▶ _How to complete this task_: Filter the records below for the word "with". Copy each line that holds it.

▶ _Information shown_:
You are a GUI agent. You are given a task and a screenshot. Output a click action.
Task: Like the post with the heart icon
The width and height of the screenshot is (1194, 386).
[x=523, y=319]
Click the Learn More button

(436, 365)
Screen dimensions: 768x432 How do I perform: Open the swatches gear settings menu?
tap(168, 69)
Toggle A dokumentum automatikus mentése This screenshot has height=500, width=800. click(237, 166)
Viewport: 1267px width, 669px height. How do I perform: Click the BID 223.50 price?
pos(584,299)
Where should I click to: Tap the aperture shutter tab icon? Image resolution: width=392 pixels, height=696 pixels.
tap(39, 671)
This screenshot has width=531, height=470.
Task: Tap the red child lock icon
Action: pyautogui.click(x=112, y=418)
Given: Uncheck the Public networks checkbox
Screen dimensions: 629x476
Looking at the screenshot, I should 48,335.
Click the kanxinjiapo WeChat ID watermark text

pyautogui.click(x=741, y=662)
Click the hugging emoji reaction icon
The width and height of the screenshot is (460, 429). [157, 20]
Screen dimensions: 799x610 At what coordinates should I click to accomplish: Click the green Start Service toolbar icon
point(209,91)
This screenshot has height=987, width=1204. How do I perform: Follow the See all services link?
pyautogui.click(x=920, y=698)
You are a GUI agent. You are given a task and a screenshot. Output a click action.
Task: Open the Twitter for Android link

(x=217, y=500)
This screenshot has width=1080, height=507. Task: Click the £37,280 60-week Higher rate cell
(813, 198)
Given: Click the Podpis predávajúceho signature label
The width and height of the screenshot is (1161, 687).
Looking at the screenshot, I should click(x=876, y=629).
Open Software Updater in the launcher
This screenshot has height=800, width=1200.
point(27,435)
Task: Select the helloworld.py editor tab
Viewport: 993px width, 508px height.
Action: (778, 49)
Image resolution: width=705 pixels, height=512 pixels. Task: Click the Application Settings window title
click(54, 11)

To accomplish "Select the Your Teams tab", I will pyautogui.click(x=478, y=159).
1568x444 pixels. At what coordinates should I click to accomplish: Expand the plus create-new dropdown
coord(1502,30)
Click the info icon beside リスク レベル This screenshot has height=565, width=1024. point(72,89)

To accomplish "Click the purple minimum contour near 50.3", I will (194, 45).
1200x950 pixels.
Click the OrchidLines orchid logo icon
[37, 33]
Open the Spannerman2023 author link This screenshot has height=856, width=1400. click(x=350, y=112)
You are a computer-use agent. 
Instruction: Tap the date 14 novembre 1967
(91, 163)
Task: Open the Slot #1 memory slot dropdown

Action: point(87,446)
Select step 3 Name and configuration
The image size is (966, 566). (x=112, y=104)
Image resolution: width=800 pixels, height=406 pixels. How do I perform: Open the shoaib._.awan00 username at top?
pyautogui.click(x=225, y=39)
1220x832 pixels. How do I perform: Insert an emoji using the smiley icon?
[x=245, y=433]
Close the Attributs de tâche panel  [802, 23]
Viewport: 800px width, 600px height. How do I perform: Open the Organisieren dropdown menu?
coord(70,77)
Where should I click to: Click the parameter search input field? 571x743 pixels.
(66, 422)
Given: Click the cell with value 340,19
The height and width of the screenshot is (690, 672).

▶ _Task solution_:
Task: Like the post with the heart icon
Given: Click the cell with value 340,19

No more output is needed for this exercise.